Work to be completed >>
Among the entries below, find the lines that hold the word "click" and report them.

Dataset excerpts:
__________________________________________________

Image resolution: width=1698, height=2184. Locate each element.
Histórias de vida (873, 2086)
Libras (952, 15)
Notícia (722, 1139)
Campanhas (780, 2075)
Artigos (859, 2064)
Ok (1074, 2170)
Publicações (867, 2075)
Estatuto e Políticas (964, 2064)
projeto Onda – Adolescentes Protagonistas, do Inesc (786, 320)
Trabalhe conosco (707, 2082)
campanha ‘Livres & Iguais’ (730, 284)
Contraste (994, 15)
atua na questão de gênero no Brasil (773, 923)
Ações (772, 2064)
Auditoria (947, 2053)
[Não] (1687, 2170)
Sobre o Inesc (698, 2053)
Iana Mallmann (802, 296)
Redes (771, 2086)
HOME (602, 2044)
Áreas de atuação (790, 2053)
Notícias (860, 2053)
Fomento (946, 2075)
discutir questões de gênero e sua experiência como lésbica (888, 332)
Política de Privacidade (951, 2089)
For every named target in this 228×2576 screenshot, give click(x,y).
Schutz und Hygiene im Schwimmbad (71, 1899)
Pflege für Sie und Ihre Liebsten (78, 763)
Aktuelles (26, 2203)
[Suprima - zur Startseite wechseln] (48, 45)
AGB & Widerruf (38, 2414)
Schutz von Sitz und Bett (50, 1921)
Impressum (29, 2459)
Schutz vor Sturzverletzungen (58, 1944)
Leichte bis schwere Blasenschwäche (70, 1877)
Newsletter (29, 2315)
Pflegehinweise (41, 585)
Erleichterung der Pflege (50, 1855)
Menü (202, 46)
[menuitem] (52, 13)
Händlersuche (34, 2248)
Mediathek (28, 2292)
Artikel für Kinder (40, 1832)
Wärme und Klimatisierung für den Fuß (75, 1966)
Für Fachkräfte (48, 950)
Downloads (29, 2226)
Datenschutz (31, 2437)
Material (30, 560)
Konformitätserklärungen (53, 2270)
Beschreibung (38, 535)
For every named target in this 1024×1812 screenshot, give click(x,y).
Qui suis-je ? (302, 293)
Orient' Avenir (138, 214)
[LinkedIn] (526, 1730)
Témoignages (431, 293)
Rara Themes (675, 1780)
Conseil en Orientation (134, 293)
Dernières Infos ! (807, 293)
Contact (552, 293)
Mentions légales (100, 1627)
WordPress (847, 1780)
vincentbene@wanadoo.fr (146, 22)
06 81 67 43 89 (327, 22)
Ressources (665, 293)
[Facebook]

__________________________________________________

Answer for the task >>
For every named target in this 228×2576 screenshot, give click(x,y).
For every named target in this 1024×1812 screenshot, give click(x,y).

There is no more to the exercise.